The tales of this brutality are almost beyond belief. They do not come out directly, put forward to arouse sympathy; very far from that. They crop out incidentally in the course of conversation and are only related when I ply the prisoner with questions. One man tells of being sent to a dark cell because he would not reveal to the warden something he did not know, and therefore could not reveal, about one of his fellow prisoners.
“Didn’t you really know, or wouldn’t you be a stool-pigeon?” is my natural question.
“I really didn’t know,” replies the trusty.

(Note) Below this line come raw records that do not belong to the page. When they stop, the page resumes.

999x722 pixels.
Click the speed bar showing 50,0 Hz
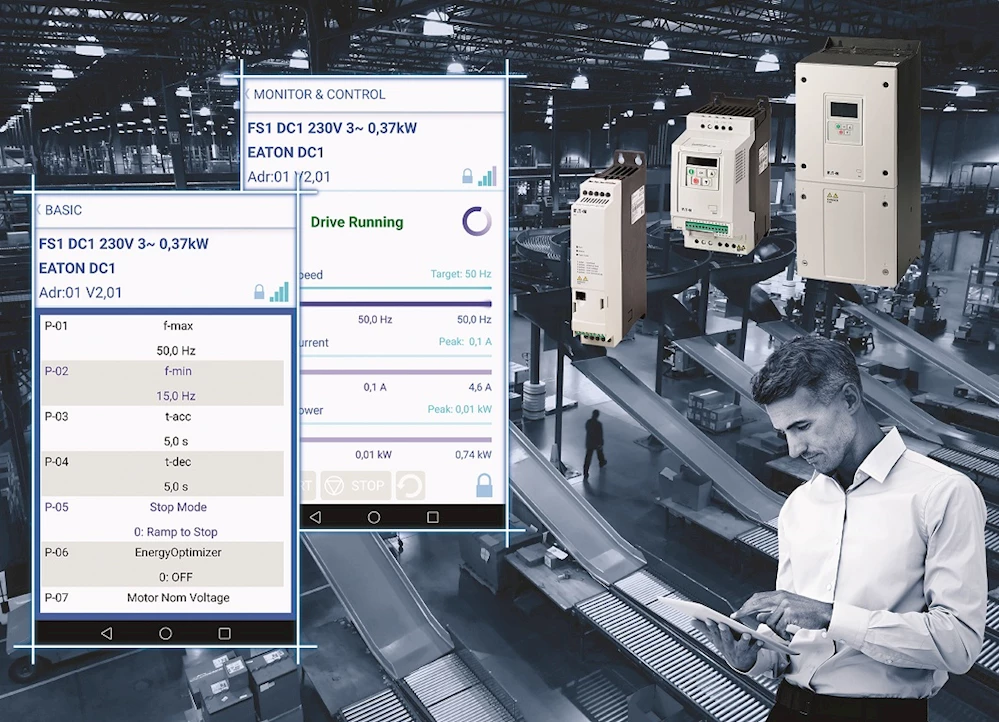tap(396, 304)
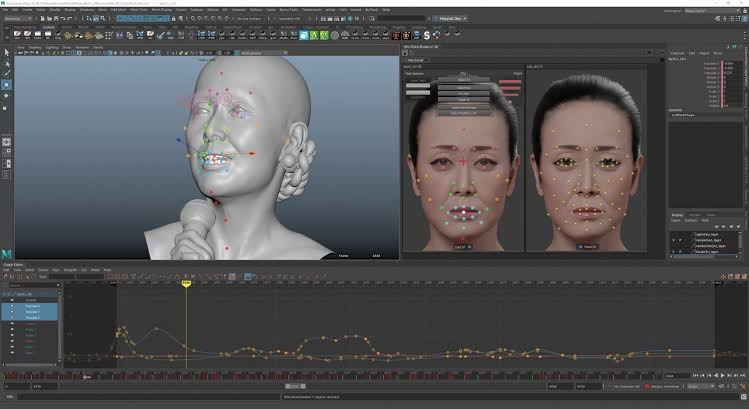
Task: Select the arrow Select tool in toolbox
Action: [x=7, y=52]
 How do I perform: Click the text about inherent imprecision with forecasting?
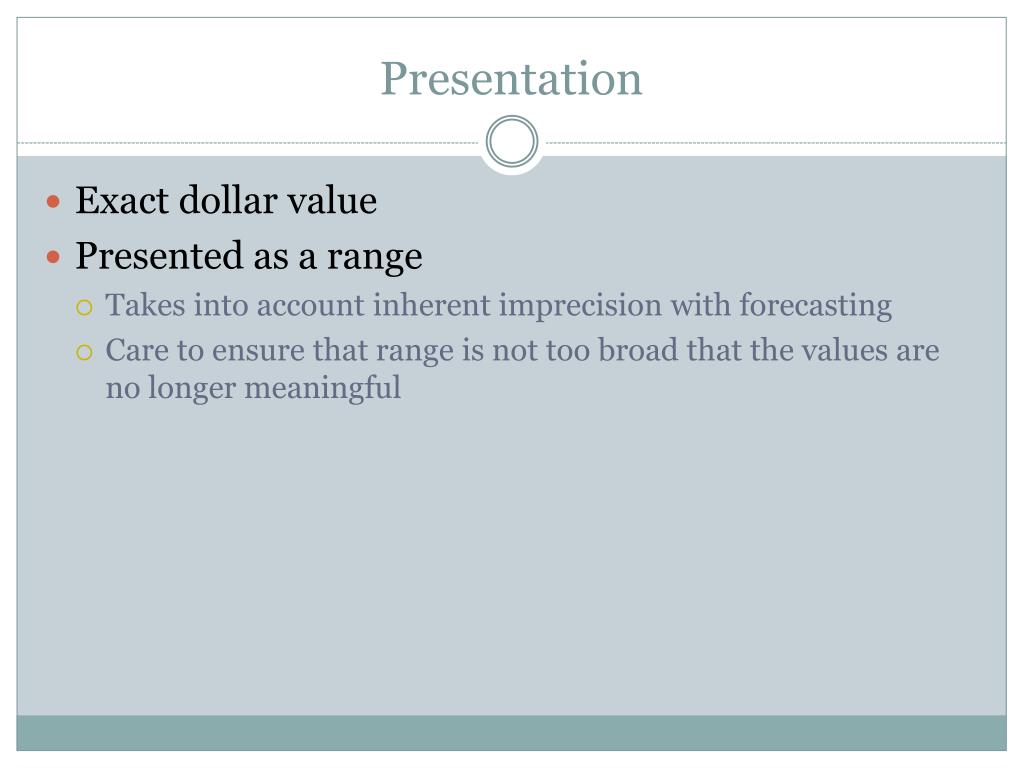click(x=498, y=306)
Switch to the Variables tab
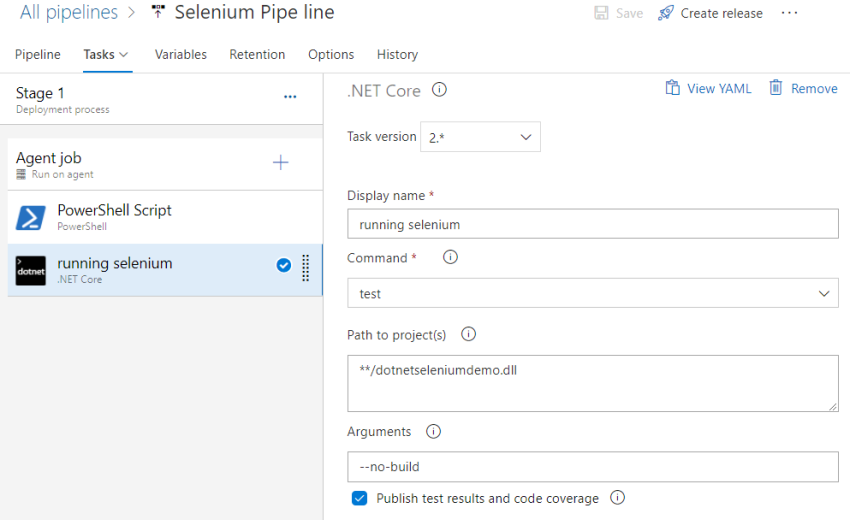 click(181, 55)
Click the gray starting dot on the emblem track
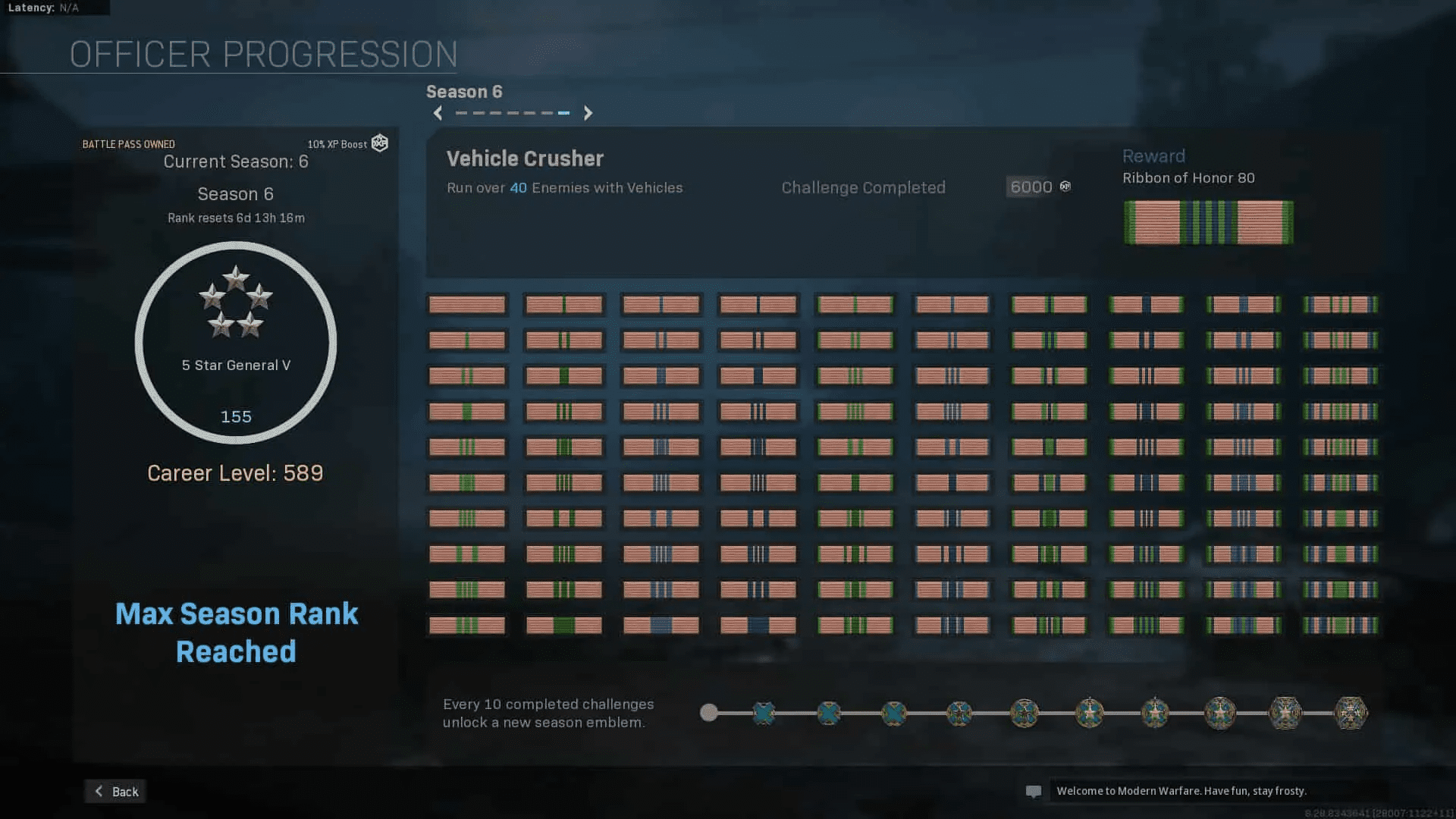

But the warden chose to think that the poor fellow did know, and sent him to the dark cell on bread and water for eight days. Then he was brought up, more dead than alive, given a single meal, and sent back to the dark cell for twelve days more.

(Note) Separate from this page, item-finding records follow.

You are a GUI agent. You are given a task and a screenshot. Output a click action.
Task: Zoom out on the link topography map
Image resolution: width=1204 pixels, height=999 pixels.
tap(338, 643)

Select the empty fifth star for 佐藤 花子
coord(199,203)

Twenty days in darkness—on bread and water—for withholding information which he did not possess.
(It should be added that this did not happen under any warden now holding office.)

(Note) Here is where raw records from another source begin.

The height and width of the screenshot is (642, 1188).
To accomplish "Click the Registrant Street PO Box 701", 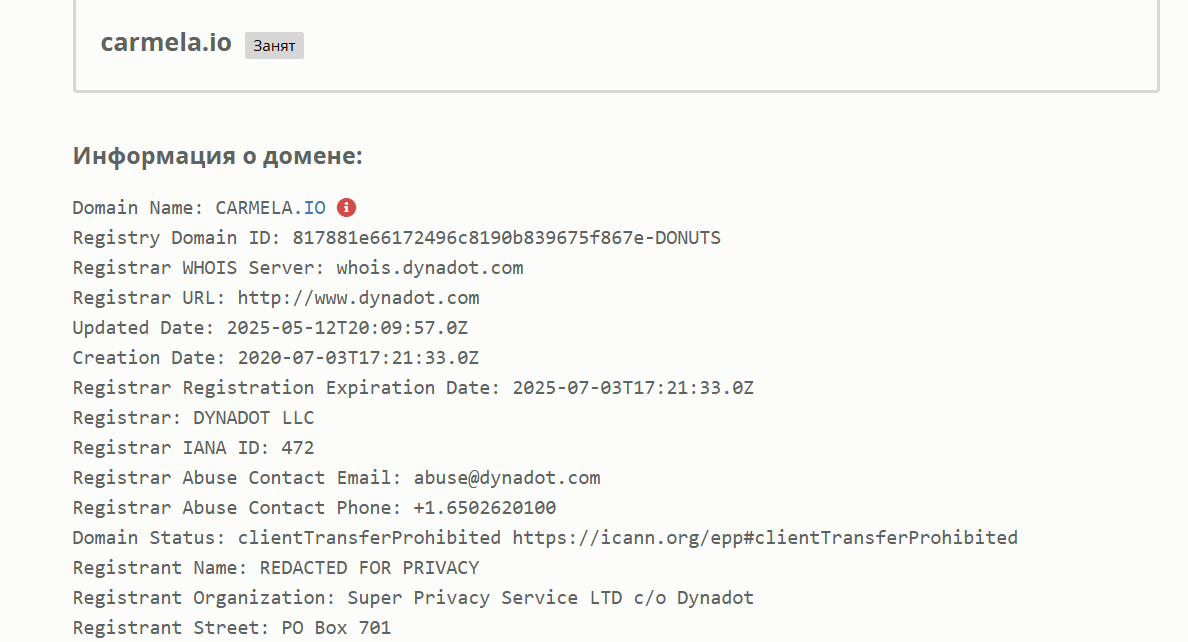I will (336, 628).
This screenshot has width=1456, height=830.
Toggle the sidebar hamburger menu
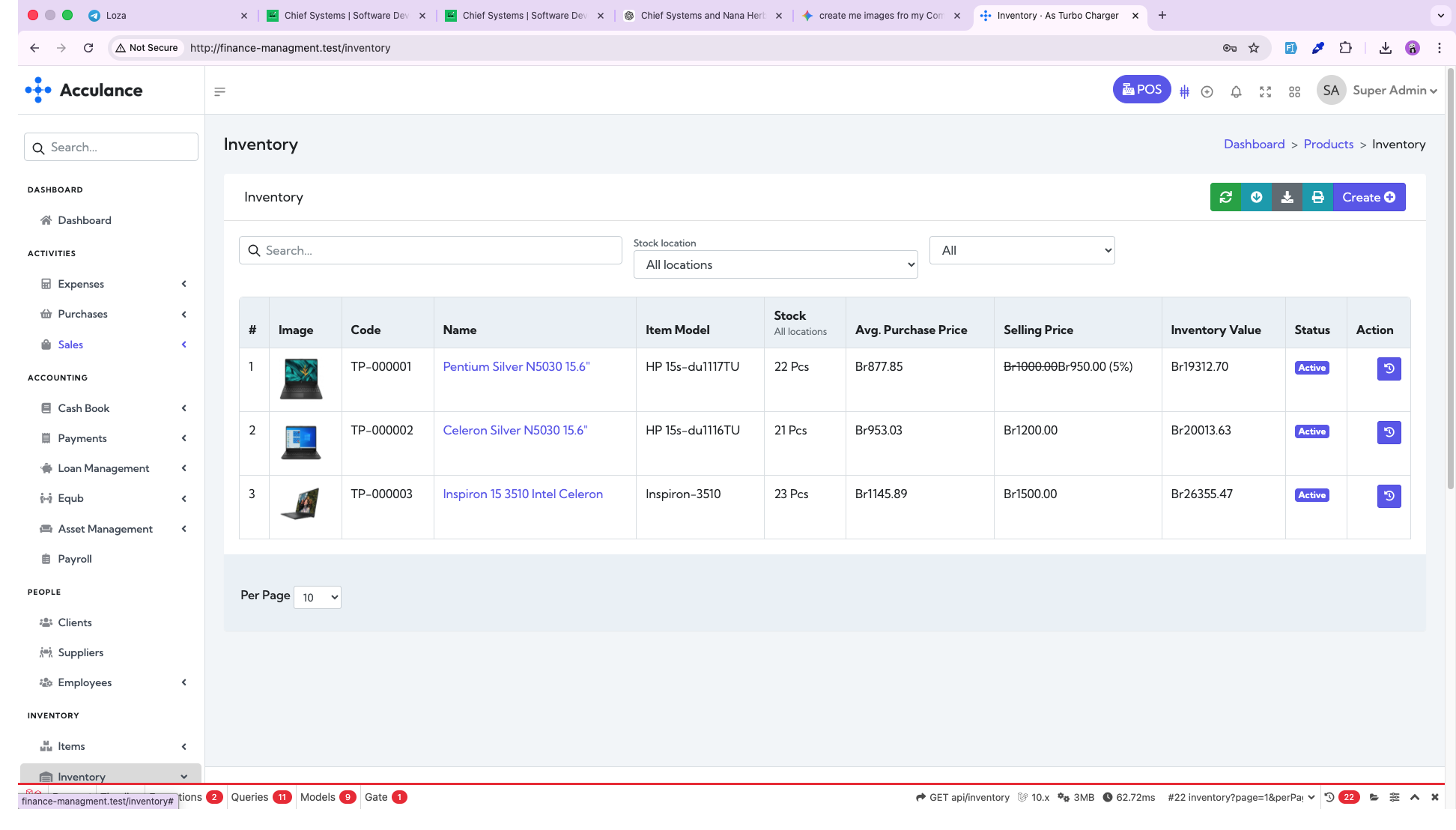tap(219, 91)
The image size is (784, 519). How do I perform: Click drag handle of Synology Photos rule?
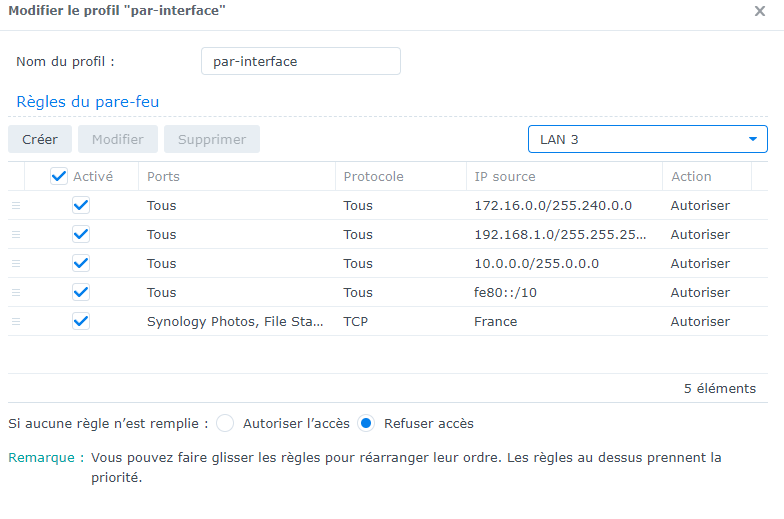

What are men made of who can treat human beings like that? I supposed that the Middle Ages were safely passed; but here is the medieval idea of the torture chamber to extract information right over again.
Then there is that other story of the man who committed suicide in the jail. This is what is told to me:
A number of years ago a poor fellow was sent here. His first night in prison was so terrible a nervous strain upon him, as it apparently is to all prisoners, that he could not keep from hysterical crying. The officer on guard ordered him to stop, but he could not control himself. So the officer chalked him in.
The next day he was reported for punishment and sent down to the jail, although he protested that it would kill him. That night he strangled himself with his handkerchief.